On the 13 July 2017, The BBC reported:
“The law around wills should be updated and brought into the “modern world”, the Law Commission for England and Wales has said”
The current rules were “unclear” and could be putting people off from making a will, it added.
It is considering whether texts, emails and other electronic communications should be recognised as a valid will in exceptional circumstances.
The commission has launched a consultation on the proposals.
Currently, for a will to be legally valid it must be voluntarily written by someone who is 18 or over and of sound mind and be signed in front of two witnesses who are also both over 18 and must also both sign the will in your presence.
But the commission wants to change the existing formality rules where the will-maker has made clear their intentions in another form.
It gives the example where a car crash victim has not made a formal will but has expressed their intentions in electronic or other messages, such as a text or email.
The family could then apply to a court to have those communications recognised as a formal will.
These messages could only then be recognised as a will if a judge approved.
What happens if there is no will?
- If someone dies without a will, rules dictate how their money, property or possessions should be allocated, and potentially not in the way the deceased would have wished
- Unmarried partners and partners who have not registered a civil partnership cannot inherit from each other unless there is a will
- If there are no surviving relatives who can inherit under the rules of intestacy, the estate passes to the Crown
- Specific rules can vary across the United Kingdom
The Law Commission acknowledged the proposals on electronic communications could cause family arguments or worse.
It said the plans could provide a “treasure trove for dissatisfied relatives” and lead to a “variety of avenues by which probate could become both expensive and contentious”.
But it said on balance it believed they should be recognised by the courts, noting that 40% of people currently die without making a will.
Law Commissioner, Professor Nick Hopkins, said making a will should be “straightforward” but the law was “unclear and outdated”.

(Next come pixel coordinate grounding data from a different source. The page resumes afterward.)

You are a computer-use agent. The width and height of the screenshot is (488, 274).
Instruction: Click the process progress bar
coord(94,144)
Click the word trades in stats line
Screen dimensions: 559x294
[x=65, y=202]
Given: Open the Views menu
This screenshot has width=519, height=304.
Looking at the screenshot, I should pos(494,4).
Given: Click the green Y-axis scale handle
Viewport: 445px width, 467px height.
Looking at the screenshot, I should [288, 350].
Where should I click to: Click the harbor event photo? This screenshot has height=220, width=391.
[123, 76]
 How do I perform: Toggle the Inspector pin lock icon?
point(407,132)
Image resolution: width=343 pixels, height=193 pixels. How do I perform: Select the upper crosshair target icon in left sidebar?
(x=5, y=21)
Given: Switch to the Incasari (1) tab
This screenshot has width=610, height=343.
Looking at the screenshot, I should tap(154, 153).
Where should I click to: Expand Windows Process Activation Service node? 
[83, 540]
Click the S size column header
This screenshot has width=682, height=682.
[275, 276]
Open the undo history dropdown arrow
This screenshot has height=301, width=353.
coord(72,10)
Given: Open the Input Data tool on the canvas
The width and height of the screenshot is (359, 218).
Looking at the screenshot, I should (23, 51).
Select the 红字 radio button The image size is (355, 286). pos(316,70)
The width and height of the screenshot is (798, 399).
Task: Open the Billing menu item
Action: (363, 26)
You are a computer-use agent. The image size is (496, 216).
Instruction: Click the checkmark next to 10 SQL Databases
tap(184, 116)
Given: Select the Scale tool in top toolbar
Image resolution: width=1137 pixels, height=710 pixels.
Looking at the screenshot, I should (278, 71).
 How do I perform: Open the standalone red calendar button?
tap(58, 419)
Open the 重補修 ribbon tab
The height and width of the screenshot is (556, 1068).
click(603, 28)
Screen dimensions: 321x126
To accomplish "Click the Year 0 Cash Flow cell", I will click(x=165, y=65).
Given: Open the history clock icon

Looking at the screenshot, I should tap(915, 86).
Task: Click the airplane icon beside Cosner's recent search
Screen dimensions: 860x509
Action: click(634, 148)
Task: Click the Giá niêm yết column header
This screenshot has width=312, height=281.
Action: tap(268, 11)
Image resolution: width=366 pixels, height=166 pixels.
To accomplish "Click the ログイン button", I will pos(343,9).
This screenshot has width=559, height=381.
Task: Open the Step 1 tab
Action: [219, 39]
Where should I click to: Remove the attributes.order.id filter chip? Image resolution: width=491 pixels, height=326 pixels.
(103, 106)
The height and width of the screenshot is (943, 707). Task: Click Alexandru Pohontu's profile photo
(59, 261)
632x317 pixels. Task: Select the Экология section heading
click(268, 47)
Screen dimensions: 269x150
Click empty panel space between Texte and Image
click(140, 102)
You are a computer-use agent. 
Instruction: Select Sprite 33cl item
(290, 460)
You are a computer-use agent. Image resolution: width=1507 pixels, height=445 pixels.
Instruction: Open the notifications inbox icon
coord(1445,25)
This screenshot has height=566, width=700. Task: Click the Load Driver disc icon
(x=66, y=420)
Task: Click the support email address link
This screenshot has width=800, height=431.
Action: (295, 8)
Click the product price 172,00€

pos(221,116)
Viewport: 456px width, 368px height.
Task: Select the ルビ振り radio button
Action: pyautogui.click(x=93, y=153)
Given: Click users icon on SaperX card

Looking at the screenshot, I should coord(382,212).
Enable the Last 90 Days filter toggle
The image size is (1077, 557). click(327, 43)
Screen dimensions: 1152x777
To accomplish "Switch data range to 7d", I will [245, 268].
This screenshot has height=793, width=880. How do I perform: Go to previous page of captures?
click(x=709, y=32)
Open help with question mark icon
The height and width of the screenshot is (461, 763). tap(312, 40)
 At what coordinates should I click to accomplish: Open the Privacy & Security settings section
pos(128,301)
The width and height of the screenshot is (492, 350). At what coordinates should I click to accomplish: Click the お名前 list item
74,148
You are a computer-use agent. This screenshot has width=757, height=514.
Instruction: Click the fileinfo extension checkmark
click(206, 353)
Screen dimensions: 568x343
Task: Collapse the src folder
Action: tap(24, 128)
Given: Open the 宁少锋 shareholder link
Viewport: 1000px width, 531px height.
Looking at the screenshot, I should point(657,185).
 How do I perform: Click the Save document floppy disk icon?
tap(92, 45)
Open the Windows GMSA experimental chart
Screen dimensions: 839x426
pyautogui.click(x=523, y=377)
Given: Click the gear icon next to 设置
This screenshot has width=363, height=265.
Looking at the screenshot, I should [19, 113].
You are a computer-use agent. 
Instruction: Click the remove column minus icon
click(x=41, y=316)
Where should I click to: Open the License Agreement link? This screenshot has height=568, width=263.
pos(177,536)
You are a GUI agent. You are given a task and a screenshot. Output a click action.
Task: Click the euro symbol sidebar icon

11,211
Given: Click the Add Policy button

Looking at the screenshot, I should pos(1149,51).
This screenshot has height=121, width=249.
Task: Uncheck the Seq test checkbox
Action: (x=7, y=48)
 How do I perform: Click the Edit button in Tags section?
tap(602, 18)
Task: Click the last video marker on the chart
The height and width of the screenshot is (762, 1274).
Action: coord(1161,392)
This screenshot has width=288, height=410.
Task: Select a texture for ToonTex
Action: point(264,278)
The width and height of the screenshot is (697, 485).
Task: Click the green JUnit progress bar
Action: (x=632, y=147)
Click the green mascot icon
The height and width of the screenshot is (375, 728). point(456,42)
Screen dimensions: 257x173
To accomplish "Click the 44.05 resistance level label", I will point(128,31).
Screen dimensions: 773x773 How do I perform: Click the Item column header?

“Even when it’s obvious what someone wanted, if they haven’t followed the strict rules, courts can’t act on it.
“And conditions which affect decision-making – like dementia – aren’t properly accounted for in the law.
“That’s not right and we want an overhaul to bring the law into the modern world.
“Our provisional proposals will not only clarify things legally, but will also help to give greater effect to people’s last wishes.”
The consultation closes on 10 November.
What do we think?
We agree that the laws for making a Will are outdated with legislation still in force from 1837, although the statute has been amended through the years the bones of the legislation remain the same as those introduced back in 1837.
We agree that the legislation should be updated and brought into the modern era but we have concerns that the use of electronic communications may be a step too far. How do we know that the electronic communication is from the individual concerned, how do we protect individuals from undue influence, fraud and coercion? How do we know the individual has the mental capacity to construct the electronic communication and is making a reasoned decision? What is the definition of exceptional circumstances? What we have here is more questions than answers.
We think the Law Commission would be better placed looking at regulating Will writing and updating the legislation to reflect modern living and family dynamics.